Start of Block

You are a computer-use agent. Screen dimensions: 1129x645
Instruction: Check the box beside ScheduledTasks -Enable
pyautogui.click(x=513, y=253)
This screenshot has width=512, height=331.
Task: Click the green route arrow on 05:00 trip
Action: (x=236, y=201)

End of Block

Letter for letter, copy all of the entries above.

### ANSWER TO THIS EXERCISE
You are a computer-use agent. Screen dimensions: 1129x645
Instruction: Check the box beside ScheduledTasks -Enable
pyautogui.click(x=513, y=253)
This screenshot has width=512, height=331.
Task: Click the green route arrow on 05:00 trip
Action: (x=236, y=201)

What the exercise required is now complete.